In den vergangenen Jahrhunderten war Schladming oftmals Schauplatz folgenschwerer Brandkatastrophen. Schon aus dem Jahr 1550 ist uns ein verheerendes Schadenfeuer bekannt.

Stadtbrand 1618

Hauptartikel: Stadtbrand Schladming 1618

1618 forderte ein Großbrand sogar ein Todesopfer und noch einen Monat nach Ausbruch des Brandes mussten immer wieder Glutnester gelöscht werden.

Stadtbrand 1741

Hauptartikel: Stadtbrand Schladming 1741

1741 waren 22 Objekte von einer Feuerbrunst betroffen und 1814 gab es wiederum großen Feuerschaden, bei dem sowohl die katholische Stadtpfarrkirche Schladming als auch das evangelische Bethaus (die evangelische Kirche war damals noch nicht gebaut) arg in Mitleidenschaft gezogen wurden. Das Turmdach der katholischen Kirche stürzte ein und riss dabei die fünf Glocken, die durch die Hitze zum Teil geschmolzen waren, mit in die Tiefe. Seit dem Brand von 1814 gibt es als Bedachung des Kirchturmes bekanntlich die Zwiebelkuppel.

1836 und 1870 wurde die Schladminger Bevölkerung abermals durch Großbrände in Angst und Schrecken versetzt.

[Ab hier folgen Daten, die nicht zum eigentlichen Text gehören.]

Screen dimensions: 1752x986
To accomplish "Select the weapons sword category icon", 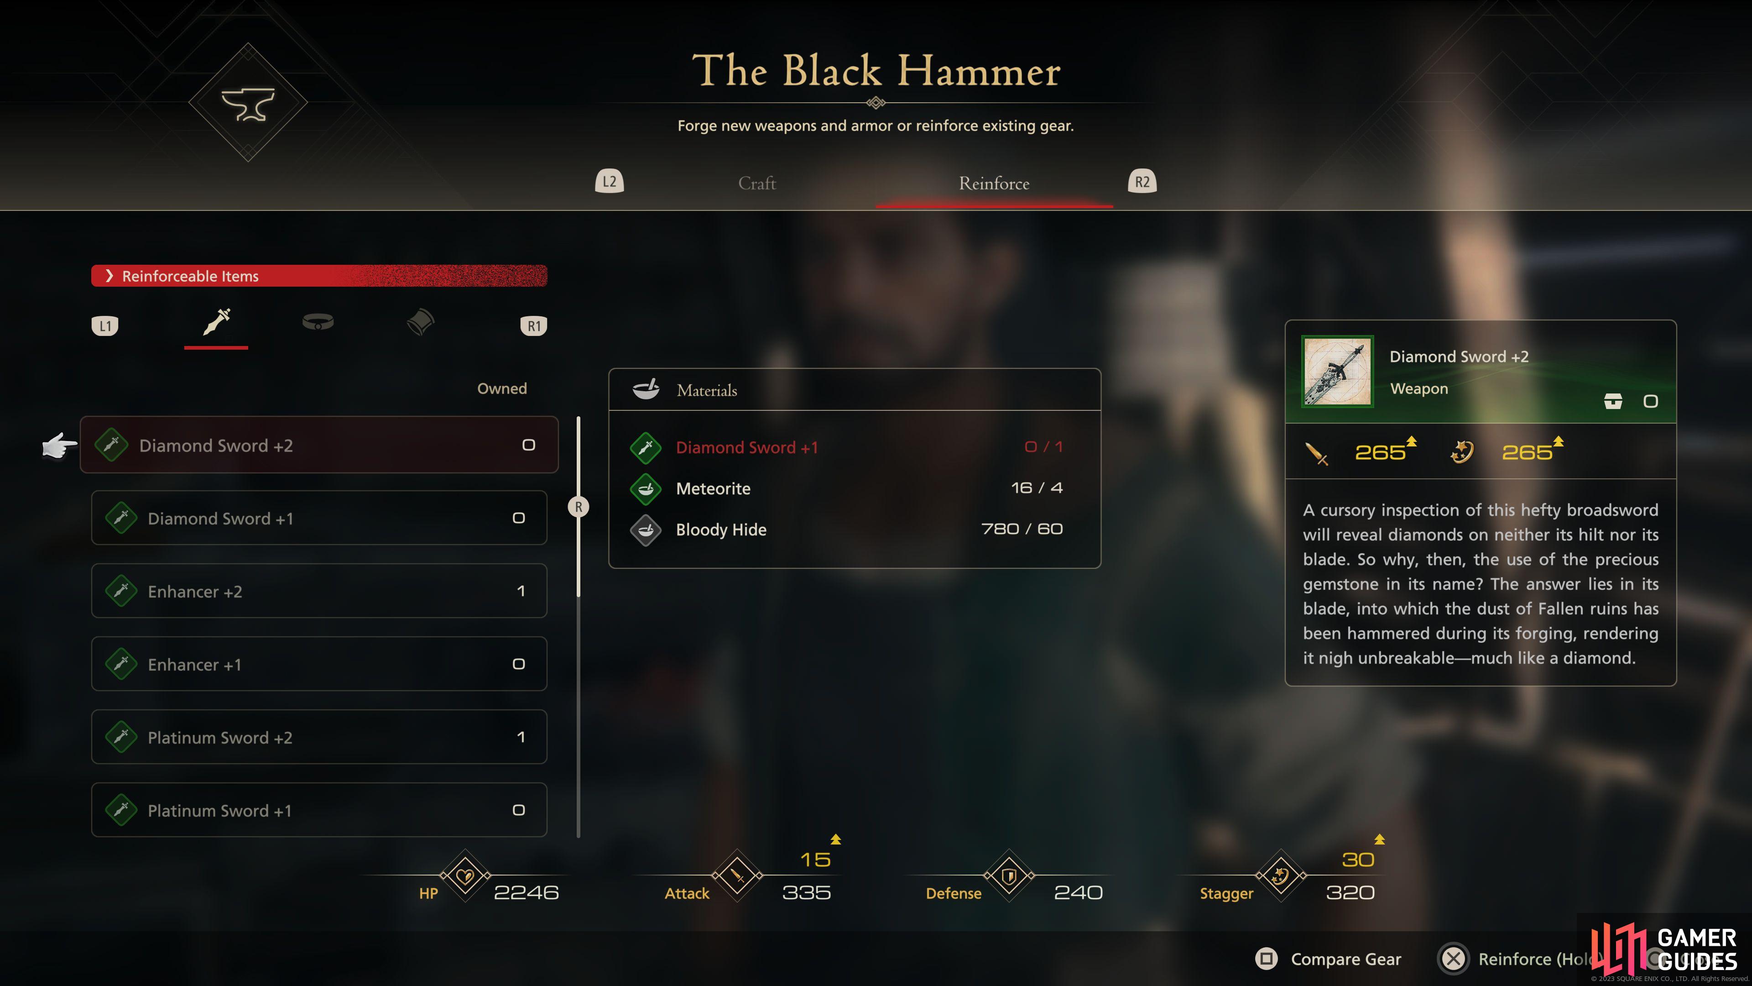I will pos(216,321).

Die Brandbekämpfung war mit großen Schwierigkeiten verbunden, da es zu dieser Zeit noch keine Feuerwehr im Ort gab und die Schladminger noch auf Selbsthilfe angewiesen waren.

1931

Hauptartikel: Stadtbrand Schladming 1931

Am 30. März 1931 schlugen um die Mittagszeit Flammen aus dem Schindeldach der Stadtpfarrkirche Schladming zum Himmel. Eine Katastrophe großen Ausmaßes nahm ihren Anfang, denn begünstigt durch einen Sturmwind breitete sich der Brand in kurzer Zeit über das östliche Ortsgebiet aus und verursachte an vielen Häusern großen Schaden.

Für die Schladminger Feuerwehr war trotz schlagkräftigem Einsatz die Lage aussichtslos, ohne fremde Hilfe des Brandes Herr zu werden. Es wurde im Raume von Werfen bis Trieben und im Ausseerland Großalarm gegeben, sodass schließlich 28 Wehren mit 700 Mann und 28 Motorspritzen im Einsatzstunden. Zur Bekämpfung von 19 Brandherden wurden insgesamt 10 km Schlauchlinien ausgelegt.

Wenige Tage nach der Brandkatastrophe trafen Landeshauptmann Dr. Anton Rintelen und Diözesanbischof Dr. Ferdinand Pawlikowski in Schladming ein und veranlassten nach Besichtigung der Brandstätten Hilfsaktionen durch die Landesregierung und die Diözese Graz-Seckau. Für den mustergültig geleiteten Einsatz der Feuerwehren sprach der Feuerwehr Landesverband dem Bezirkskommandanten Johann Schütter und dem Schladminger Wehrhauptmann Johann Hafer besonderen Dank und Anerkennung aus.

1956

Ein Großaufgebot an Wehren erforderte bekanntlich auch eine Brandkatastrophe in Schladming am 6. April 1956 im Bereich der Martin-Luther-Straße (Café Erlbacher, Café Schachner, Haus Dichtl, Hotel Grogger und Haus neben dem Gerichtsgebäude).